=== Document segment ===
■ ■ ■ ■ ■ ■ ■

Slope and level change (SLC)
The SLC program written in SAS/IML is a computing tool authored by Solanas et al. (2010), available from Appendix C of Solanas et al. SLC computes level change and slope change after removing the baseline trend. The SLC also graphs the detrended data. Thus, SLC also facilitates researchers or practitioners in determining immediacy of the intervention effect as well as consistency of data in similar phases. Our tests showed that the SLC program was accurate; it did not allow missing data. When missing values were entered in the data set as a period, an error message would appear in the log file and no results would return. An R script for the same SLC analyses is introduced later under RcmdrPlugin.SLC.
PROC REG
This procedure assesses trends by fitting a least squares regression line to data in one or more phase(s). This procedure also assesses variability by computing the standard error of least squared regression coefficients. PROC REG assess consistency of data in terms of trends in similar phases, whether it is baseline or intervention. Our tests showed that PROC REG was accurate. It omitted sessions or intervals in which a missing score occurs, in the same manner as PROC MEANS.
PROC CORR
This procedure can be used to assess a monotonic trend in ranked data in one or more phase(s), using the Page test (Peng & Chen, 2015, in press). PROC CORR can also be used to assess a linear trend in one or more phase(s), using Pearson product–moment correlation coefficient. Our tests showed that PROC CORR was accurate. It omitted sessions or intervals in which a missing score occurs, in the same manner as PROC MEANS.
Page test in SAS
The Page test program assesses monotonic trends in data collected from ABAB designs (Peng & Chen, in press). Our tests showed that the Page test program was accurate. Regarding missing data, the Page test program uses a conservative single imputation method to impute the missing values. This single imputation method imputes missing data in such a way so as to support a null hypothesis of no intervention effect. Hence, if the Page test statistic derived from this single imputation method rejects the null hypothesis at a predesignated alpha level, a researcher has confidence to conclude that the null hypothesis would have been rejected with other methods of imputing the missing data.

■ ■ ■ ■ ■ ■ ■

[Extracted records]
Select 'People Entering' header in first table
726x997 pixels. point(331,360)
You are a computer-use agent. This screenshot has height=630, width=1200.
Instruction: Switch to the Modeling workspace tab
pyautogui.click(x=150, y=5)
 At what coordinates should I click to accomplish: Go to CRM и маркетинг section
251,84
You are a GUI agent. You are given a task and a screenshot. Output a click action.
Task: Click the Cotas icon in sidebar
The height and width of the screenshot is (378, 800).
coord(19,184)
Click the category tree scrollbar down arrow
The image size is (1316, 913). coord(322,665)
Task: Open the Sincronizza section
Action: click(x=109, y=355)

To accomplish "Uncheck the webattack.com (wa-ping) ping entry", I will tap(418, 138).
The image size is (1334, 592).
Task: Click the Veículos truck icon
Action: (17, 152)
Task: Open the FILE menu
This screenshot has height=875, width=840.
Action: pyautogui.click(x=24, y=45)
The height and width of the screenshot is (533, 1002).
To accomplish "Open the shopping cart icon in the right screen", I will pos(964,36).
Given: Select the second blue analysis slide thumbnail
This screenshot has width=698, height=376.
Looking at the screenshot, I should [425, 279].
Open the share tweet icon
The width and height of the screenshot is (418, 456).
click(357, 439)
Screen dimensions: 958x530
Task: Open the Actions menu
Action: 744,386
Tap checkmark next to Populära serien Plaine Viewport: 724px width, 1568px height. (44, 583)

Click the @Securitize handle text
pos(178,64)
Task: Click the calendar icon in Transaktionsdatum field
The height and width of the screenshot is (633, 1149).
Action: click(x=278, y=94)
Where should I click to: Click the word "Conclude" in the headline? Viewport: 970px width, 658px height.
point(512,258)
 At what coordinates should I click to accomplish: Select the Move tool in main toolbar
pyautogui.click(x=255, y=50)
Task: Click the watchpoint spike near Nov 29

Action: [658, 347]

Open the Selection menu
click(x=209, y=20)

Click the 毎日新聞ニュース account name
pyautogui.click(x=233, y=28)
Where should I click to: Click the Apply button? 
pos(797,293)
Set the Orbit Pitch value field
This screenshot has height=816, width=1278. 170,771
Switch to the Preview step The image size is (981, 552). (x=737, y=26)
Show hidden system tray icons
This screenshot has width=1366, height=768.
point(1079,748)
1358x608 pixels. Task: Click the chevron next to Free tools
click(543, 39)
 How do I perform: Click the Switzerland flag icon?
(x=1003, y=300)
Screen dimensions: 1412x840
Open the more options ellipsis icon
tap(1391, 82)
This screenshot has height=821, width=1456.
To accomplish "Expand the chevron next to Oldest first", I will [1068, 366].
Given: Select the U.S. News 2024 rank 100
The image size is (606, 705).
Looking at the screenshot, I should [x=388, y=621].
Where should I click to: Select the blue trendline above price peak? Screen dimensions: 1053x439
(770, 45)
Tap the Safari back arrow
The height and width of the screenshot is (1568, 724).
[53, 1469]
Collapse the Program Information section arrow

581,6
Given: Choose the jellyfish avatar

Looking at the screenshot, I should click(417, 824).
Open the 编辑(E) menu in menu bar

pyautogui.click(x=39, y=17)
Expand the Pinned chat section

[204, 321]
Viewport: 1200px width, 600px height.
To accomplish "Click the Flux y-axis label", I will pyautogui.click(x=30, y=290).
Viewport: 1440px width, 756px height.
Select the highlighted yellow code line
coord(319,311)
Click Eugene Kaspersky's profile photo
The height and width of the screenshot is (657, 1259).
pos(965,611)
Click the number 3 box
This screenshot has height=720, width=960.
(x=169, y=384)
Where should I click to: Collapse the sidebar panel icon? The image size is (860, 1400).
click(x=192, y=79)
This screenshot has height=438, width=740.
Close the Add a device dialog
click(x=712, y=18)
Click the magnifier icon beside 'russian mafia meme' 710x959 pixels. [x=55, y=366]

■ ■ ■ ■ ■ ■ ■

=== Challenge ===
Reproduce word for word everything from "The SLC program written" down to "later under RcmdrPlugin.SLC." in the passage about SAS analysis procedures. The records have no connection to the passage about SAS analysis procedures.

=== Answer to the problem ===
The SLC program written in SAS/IML is a computing tool authored by Solanas et al. (2010), available from Appendix C of Solanas et al. SLC computes level change and slope change after removing the baseline trend. The SLC also graphs the detrended data. Thus, SLC also facilitates researchers or practitioners in determining immediacy of the intervention effect as well as consistency of data in similar phases. Our tests showed that the SLC program was accurate; it did not allow missing data. When missing values were entered in the data set as a period, an error message would appear in the log file and no results would return. An R script for the same SLC analyses is introduced later under RcmdrPlugin.SLC.